--- TASK TO COMPLETE ---
Return all lines from the entries below in which the word "icon" is present.

--- RECORDS FOR THIS TASK ---
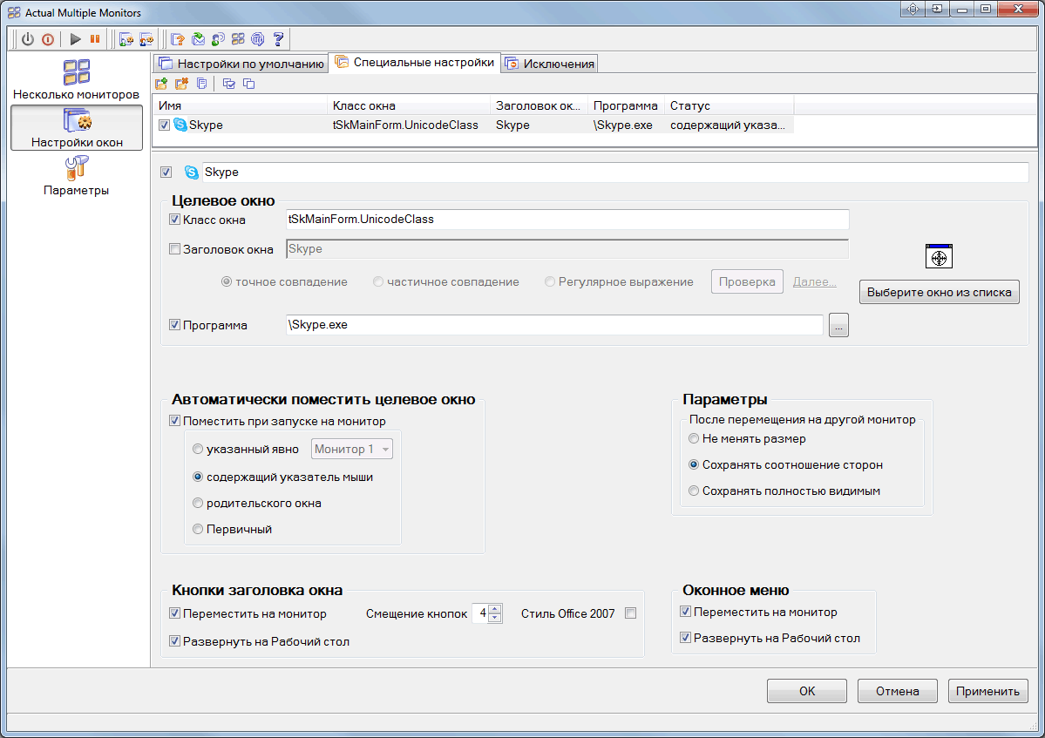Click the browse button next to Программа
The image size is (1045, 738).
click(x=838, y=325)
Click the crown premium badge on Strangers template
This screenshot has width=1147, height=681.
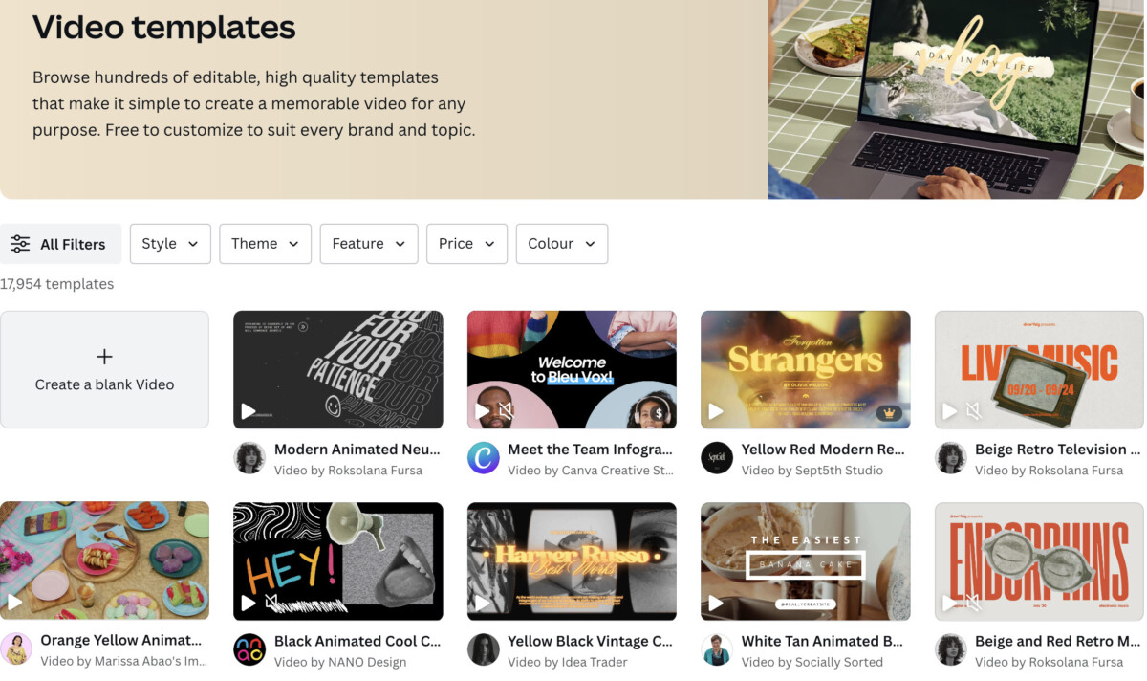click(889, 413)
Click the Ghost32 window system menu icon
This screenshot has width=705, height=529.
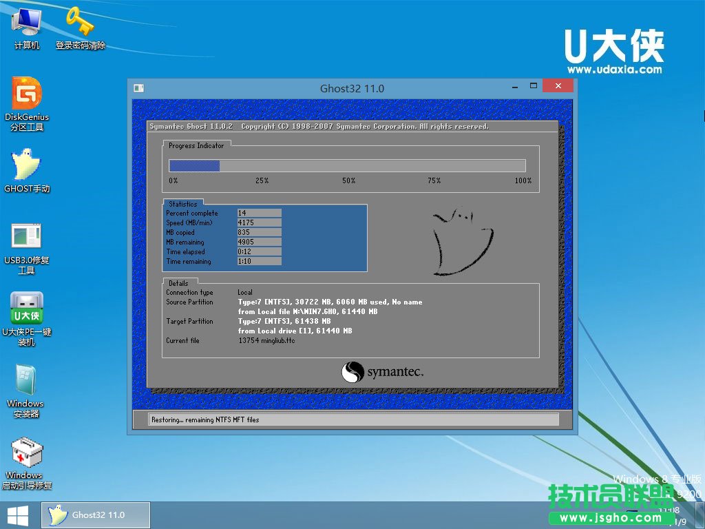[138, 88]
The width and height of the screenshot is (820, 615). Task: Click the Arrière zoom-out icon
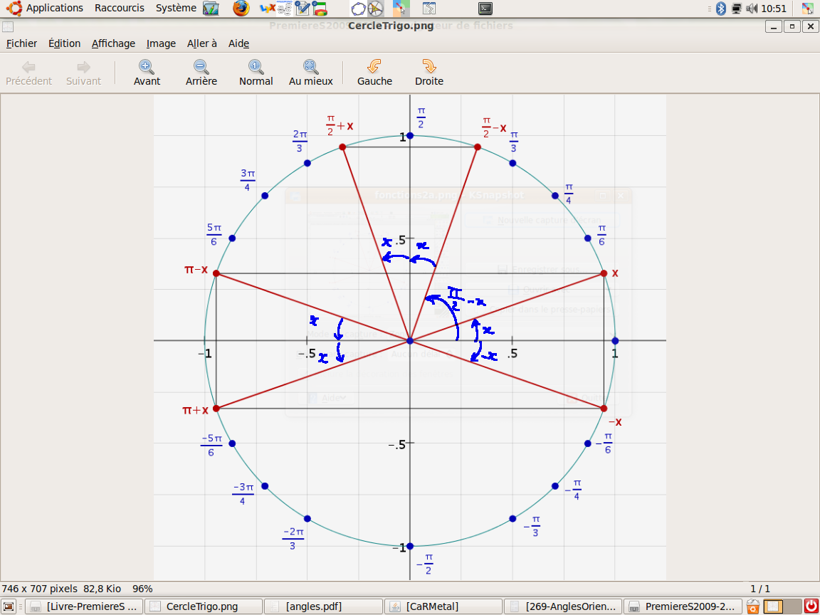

--- WRITTEN RESPONSE ---
Click the Ghost32 window system menu icon
The width and height of the screenshot is (820, 615). Task: Click the Arrière zoom-out icon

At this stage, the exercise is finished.